Bien évidemment, le célébrissime défi tiré du roman de Paul Féval : "Si tu ne vas pas à Lagardère, Lagardère ira à toi" sonne à nos oreilles et bien que connaissant l'issue de cette tumultueuse aventure, chacun reste suspendu comme par magie aux astuces et aux démêlées de nos protagonistes.Il convient pour Lagardère de sauver cette mère cloîtrée dans une chambre et assumant seule son désespoir et son impuissance, et Aurore, sa fille, qu'il tente d'élever tant bien que mal en la protégeant de ce terrible Gonzague. Lagardère, aidé de quelques bohémiens et amis personnels, a heureusement plus d'un tour dans son sac. Il a l'épée facile, l'art de la parlote et celui de la simulation. En effet le rôle de bouffon difforme lui va fort bien pour gagner la confiance de son adversaire. Grâce à cette nouvelle astuce, il pourra porter à son ennemi l'estocade en bouquet final et tirer tous les bénéfices de cette périlleuse aventure qui aura duré seize longues années.

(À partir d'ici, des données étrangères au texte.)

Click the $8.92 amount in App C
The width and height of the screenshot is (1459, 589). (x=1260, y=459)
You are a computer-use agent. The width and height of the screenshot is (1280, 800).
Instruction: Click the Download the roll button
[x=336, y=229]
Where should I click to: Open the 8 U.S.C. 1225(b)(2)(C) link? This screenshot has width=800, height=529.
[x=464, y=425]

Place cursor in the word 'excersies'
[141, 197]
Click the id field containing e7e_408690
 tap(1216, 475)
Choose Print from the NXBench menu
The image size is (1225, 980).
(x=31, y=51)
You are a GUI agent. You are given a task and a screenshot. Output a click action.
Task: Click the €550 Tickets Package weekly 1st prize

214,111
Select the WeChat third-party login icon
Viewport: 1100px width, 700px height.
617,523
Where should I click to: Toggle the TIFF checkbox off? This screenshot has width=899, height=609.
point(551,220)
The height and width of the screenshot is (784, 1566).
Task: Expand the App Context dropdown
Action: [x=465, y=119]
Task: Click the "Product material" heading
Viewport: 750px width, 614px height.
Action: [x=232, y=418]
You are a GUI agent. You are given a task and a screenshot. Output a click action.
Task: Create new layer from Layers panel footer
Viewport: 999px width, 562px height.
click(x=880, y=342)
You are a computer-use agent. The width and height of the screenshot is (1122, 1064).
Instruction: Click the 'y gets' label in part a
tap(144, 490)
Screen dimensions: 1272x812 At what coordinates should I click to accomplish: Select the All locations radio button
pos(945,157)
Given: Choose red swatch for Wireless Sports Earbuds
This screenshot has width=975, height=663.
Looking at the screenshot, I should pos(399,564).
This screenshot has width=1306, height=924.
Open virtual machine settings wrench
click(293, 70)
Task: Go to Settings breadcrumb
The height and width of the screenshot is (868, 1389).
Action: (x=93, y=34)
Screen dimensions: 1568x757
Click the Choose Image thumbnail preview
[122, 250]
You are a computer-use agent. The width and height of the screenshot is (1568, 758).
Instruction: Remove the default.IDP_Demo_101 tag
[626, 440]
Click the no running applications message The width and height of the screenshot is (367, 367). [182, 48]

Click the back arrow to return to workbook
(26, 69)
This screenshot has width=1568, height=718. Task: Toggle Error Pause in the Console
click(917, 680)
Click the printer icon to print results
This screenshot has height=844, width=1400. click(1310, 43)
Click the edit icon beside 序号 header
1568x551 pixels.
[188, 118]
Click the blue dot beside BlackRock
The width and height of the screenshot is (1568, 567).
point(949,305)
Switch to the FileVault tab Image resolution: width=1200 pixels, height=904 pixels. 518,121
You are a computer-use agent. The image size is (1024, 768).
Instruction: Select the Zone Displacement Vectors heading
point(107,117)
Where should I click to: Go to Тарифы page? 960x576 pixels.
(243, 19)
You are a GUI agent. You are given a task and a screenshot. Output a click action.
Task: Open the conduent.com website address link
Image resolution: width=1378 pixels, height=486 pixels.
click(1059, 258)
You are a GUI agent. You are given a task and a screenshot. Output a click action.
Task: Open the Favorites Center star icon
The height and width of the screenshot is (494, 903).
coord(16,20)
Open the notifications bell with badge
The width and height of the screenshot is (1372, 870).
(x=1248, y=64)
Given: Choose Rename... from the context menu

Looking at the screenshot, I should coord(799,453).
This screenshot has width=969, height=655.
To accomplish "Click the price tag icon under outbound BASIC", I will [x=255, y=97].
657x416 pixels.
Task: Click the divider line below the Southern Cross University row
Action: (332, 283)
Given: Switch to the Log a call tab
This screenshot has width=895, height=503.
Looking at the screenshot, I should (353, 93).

Les épées s'entrechoquent, la "botte de Nevers" est toujours aussi inattendue qu'efficace et Lagardère toujours aussi séduisant. On ne peut s'empêcher de comparer ce "Bossu" new-look à son aîné d'André Hunebelle dans lequel Jean Marais avec sa mini-vague excellait. Or on peut constater que la tignasse et l'impertinence de Daniel Auteuil dans ce rôle de justicier fait merveille dans cette version plus académique de Philippe de Broca. La réalisation est efficace, les décors chatoyants et au travers de cette renaissance du cape et épée on s'aperçoit que ce style n'est pas aussi ringard que certains ont bien voulu le croire car l'on parvient à rester captivé par cette histoire pourtant archi célèbre mais toujours spectaculaire. Fabrice Luchini nous campe un Gonzague troublant et aussi badin et détestable que naïf. Notre Lagardère ne pouvait pas être en plus charmante compagnie qu'avec Marie Gillain dans son rôle d'Aurore, jeune fille un peu rebelle et amoureuse de son sauveur. Vincent Pérez dans le rôle de Nevers se montre plein d'entrain dans ses combats mais son rôle se termine malheureusement assez vite. Et puis il y a le plaisir d'entrevoir Philippe Noiret qui se rappelle ainsi à notre bon souvenir. Toute cette cavalcade haute en couleur est magnifiquement rythmée par la musique de Philippe Sarde.
Le cape et épée est un peu pour nous ce que le western est à l'Amérique et à la vue de ce film, grâce ici à Philippe de Broca, nous n'avons pas à rougir de la comparaison. Dans la mesure où vous n'avez rien contre ce style d'aventure, n'hésitez pas à vous divertir en regardant ce film qui vous fera en plus découvrir le Paris d'antan et notamment la rue Quinquenpoix fort bien reconstituée.